WHAT YOU SHOULD DO ▸ Every record must be retyped exactly as it reads.

RECORDS SUPPLIED ▸

━━━

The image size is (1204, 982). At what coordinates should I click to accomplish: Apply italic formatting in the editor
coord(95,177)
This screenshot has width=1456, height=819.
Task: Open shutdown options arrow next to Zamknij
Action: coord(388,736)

━━━

ANSWER TO THE PROBLEM ▸
The image size is (1204, 982). At what coordinates should I click to accomplish: Apply italic formatting in the editor
coord(95,177)
This screenshot has width=1456, height=819.
Task: Open shutdown options arrow next to Zamknij
Action: coord(388,736)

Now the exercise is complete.